Even if you don’t live in New York City, you know that the subway has its own reputation. Between performers on the platforms and the weirdos encountered on a day-to-day basis, there’s a lot to say about the subway system in New York.
But Hannah La Follette Ryan, a 28-year-old nanny and hobby photographer originally from Massachusetts, hones in on a very specific part of the New York subway -- people’s hands. Her Instagram account, Subway Hands, is a collection of close up photographs of hands on the subway, and there’s a pretty broad variety of what the hands are doing.
Between holding a book, scrolling through a phone and having something to eat, Ryan captures life on the NYC subway, and while that doesn’t necessarily sound enticing -- or even very exciting -- it’s actually somewhat fascinating.
Ryan never includes faces or any real distinguishing features of the people she’s photographing, so you’re left to wonder who is behind the hands and what their story is: whether the two clasped hands is a couple or a mother and daughter, for example.
“Trying to capture NYC in one frame or one drawing is like holding water -- it slips through your fingers,” Ryan told Vice. “I like the idea that maybe one day you could make a mosaic of my photos and get a larger and more complete image of New York.”
The photos have been collected over three years of Ryan’s daily commute on the subway system -- TBH, maybe I’ll start an account for Boston’s transit system to make my own commutes more interesting. It’s definitely taught Ryan a lot about human nature.

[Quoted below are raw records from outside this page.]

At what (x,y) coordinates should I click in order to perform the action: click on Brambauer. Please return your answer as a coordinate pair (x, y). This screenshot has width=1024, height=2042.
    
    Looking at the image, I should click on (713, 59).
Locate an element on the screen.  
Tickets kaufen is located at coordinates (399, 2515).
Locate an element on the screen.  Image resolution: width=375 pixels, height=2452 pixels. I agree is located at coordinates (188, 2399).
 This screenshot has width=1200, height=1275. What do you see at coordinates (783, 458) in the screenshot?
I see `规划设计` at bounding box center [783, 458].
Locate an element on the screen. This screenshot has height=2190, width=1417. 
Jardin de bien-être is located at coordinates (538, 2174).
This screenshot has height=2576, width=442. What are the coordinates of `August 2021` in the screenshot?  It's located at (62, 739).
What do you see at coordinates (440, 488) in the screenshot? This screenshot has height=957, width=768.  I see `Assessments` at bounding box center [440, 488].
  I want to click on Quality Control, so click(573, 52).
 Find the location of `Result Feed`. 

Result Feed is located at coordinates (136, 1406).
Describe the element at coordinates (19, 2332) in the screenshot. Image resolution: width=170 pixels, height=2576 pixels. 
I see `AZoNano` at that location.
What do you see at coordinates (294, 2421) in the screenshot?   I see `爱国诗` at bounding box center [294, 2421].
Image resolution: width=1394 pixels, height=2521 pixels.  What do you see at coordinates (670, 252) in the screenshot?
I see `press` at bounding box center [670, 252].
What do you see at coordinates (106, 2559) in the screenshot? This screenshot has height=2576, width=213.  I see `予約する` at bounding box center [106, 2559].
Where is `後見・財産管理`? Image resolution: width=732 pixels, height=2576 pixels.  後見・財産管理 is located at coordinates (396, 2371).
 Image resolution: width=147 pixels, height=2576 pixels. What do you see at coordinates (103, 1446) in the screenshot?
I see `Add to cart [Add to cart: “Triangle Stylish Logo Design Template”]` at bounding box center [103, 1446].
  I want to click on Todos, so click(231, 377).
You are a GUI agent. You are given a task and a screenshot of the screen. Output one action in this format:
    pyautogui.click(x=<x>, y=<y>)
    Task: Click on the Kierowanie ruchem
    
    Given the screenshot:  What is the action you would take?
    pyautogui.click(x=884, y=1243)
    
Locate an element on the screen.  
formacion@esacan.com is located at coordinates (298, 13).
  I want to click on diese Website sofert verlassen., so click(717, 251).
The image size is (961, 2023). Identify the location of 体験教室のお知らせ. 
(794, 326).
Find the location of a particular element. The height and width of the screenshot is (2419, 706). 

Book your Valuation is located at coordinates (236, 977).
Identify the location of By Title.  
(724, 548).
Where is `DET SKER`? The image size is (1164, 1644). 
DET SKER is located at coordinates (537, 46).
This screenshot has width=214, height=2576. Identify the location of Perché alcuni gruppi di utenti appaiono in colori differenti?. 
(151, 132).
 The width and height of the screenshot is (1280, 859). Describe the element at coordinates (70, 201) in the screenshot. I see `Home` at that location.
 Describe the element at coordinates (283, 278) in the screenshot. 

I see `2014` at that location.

“When I’m loitering to take a photo and accidentally catch someone’s eye, the first thing they do is reposition their hands,” she said.
The New York Times interpreted Ryan’s photos in a more specific way, focusing on how just a photograph of someone’s hands can convey love. Though the subway system is decidedly not the most romantic place, Ryan’s ability to find those little pockets of affection is sweet.
“I was amazed by all the tenderness I witnessed,” she told the Times. “Arms draped over shoulders, legs across laps, fingers interlaced.”
Whatever you say about the subway, Ryan’s work is shining another light on all the regular people like us who ride it.